Aufgabe
Ordne die Zeilen von der Zeile mit „This screenshot has height=568, width=544.“ bis einschließlich der Zeile mit „eye-icon is located“ als nummerierte Liste an. Leerzeilen lässt du weg.

Gegebene Daten

----

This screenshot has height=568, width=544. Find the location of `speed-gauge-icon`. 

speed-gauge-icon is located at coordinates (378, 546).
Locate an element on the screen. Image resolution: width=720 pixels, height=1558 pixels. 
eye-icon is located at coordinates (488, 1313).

----

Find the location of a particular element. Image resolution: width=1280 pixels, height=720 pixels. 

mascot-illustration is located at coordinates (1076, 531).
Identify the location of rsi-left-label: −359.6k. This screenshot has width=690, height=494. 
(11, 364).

----

Lösung
1. This screenshot has height=568, width=544. Find the location of `speed-gauge-icon`. 
2. speed-gauge-icon is located at coordinates (378, 546).
3. Locate an element on the screen. Image resolution: width=720 pixels, height=1558 pixels. 
4. eye-icon is located at coordinates (488, 1313).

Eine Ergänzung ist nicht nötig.